- **Entries provided**:
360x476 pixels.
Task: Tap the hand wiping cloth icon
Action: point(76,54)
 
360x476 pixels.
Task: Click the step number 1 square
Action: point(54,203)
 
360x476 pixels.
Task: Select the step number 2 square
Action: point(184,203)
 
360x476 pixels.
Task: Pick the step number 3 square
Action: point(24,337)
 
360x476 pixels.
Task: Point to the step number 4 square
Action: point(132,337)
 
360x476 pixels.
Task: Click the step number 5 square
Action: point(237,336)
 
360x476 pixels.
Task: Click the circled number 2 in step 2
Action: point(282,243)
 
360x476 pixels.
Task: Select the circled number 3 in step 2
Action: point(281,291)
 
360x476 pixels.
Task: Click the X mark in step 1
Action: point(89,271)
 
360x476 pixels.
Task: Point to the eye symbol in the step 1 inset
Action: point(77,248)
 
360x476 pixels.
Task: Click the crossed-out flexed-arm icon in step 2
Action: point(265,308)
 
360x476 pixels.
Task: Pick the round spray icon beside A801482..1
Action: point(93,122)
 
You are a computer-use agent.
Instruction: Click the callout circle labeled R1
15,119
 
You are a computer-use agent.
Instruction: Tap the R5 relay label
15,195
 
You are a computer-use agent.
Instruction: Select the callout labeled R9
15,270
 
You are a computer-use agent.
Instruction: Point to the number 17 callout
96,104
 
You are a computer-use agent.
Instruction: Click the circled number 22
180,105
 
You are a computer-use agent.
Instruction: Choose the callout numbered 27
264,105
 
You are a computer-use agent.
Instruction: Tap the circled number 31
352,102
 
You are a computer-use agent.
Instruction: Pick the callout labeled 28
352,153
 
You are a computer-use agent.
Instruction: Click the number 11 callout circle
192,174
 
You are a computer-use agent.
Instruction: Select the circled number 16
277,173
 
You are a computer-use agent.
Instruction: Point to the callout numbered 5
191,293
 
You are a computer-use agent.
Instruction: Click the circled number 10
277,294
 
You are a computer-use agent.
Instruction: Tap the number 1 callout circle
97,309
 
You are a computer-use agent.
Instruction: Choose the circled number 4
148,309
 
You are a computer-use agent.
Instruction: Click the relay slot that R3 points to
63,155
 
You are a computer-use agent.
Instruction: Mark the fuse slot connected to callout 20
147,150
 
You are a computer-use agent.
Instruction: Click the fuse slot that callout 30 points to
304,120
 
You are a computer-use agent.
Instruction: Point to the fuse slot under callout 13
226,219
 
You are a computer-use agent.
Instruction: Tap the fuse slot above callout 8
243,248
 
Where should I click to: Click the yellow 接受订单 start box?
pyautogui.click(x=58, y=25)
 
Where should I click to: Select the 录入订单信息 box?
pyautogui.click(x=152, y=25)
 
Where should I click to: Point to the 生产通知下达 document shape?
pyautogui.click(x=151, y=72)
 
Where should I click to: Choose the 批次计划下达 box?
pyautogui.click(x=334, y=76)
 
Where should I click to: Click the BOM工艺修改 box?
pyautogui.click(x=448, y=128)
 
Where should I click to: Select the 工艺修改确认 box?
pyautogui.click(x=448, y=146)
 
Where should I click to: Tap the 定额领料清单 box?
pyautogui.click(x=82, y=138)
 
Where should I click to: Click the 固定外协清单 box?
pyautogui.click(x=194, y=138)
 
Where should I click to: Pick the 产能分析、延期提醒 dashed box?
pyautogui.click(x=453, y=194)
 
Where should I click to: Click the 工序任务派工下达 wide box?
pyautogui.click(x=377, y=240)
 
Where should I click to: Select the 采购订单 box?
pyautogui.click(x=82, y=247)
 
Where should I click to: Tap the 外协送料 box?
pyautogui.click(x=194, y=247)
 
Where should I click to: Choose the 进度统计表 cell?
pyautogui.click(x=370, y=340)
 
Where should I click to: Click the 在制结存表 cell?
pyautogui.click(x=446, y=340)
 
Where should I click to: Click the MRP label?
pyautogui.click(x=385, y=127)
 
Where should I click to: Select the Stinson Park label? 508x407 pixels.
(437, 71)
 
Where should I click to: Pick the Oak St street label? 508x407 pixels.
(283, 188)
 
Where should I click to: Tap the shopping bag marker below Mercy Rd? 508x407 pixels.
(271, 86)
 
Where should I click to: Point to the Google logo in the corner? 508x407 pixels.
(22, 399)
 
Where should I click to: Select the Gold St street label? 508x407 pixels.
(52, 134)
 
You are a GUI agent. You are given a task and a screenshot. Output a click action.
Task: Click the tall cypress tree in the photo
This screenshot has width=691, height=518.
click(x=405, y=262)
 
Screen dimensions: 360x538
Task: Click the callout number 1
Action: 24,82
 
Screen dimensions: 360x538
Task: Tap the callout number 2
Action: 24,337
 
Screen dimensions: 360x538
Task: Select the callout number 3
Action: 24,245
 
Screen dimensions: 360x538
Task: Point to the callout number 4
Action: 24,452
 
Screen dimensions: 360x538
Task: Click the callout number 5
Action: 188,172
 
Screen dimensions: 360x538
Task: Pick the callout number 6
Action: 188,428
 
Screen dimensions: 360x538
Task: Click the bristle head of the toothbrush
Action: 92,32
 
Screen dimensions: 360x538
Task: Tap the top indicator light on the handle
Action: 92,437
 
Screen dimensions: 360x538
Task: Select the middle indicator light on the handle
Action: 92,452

- **Requirements**: Copy the listing above word for word, starting at its first line and ending at the line that contains "Action: point(24,337)", with both of those lines included.

- **Solution below**:
360x476 pixels.
Task: Tap the hand wiping cloth icon
Action: point(76,54)
 
360x476 pixels.
Task: Click the step number 1 square
Action: point(54,203)
 
360x476 pixels.
Task: Select the step number 2 square
Action: point(184,203)
 
360x476 pixels.
Task: Pick the step number 3 square
Action: point(24,337)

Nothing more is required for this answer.